Published by under Logic/Philosophy

The skeptical movement has always struggled with some unavoidable ironies. We are like a group for people who don’t like to join groups. We actively tell our audience not to trust us (don’t trust any single source – verify with logic and evidence). Our belief is that you really should not have beliefs, only tentative conclusions. Essentially, our ideology is anti-ideology.

This is because scientific skepticism is not about any set of beliefs or conclusions. It is all about process, just like science itself – question, observe, analyze, repeat.

This approach is both empowering and freeing. One of the most common observations I hear from those who, after consuming skeptical media for a time, abandon some prior belief system or ideology, is that they feel as if a huge weight has been lifted from their shoulders. They feel free from the oppressive burden of having to support one side or ideology, even against evidence and reason.
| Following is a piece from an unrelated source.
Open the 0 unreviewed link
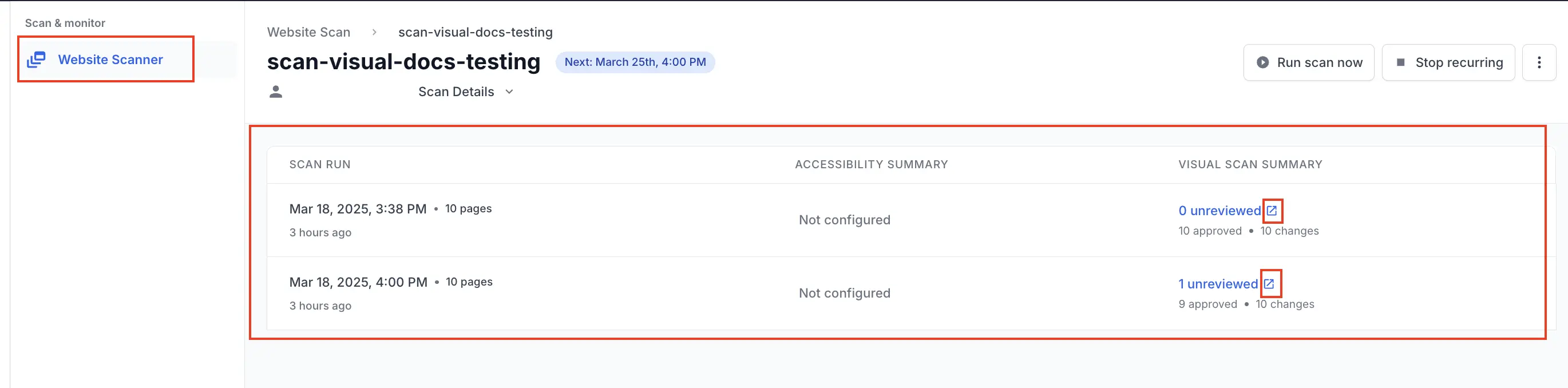1568x388 pixels. 1219,211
Now they are free to think whatever they want, whatever is supported by the evidence. They don’t have to carry water for their “team”.

At the same time, this is one of the greatest challenges for skeptical thinking, because it seems to run upstream against a strong current of human nature. We are tribal, we pick a side and defend it, especially if it gets wrapped up in our identity or world-view.

All of the recent hand-wringing about fake news and a post-fact world is largely about an increase in this partisanship. People use motivated reasoning to defend their ideology against the intrusion of reality, and hyper-partisanship leads to hyper-motivated reasoning. It’s also about echochambers – ideological bubbles of information that reinforce our tribe and demonize all others. These echochambers are essentially institutionalized motivated reasoning, prepackaged misinformation and rationalizations.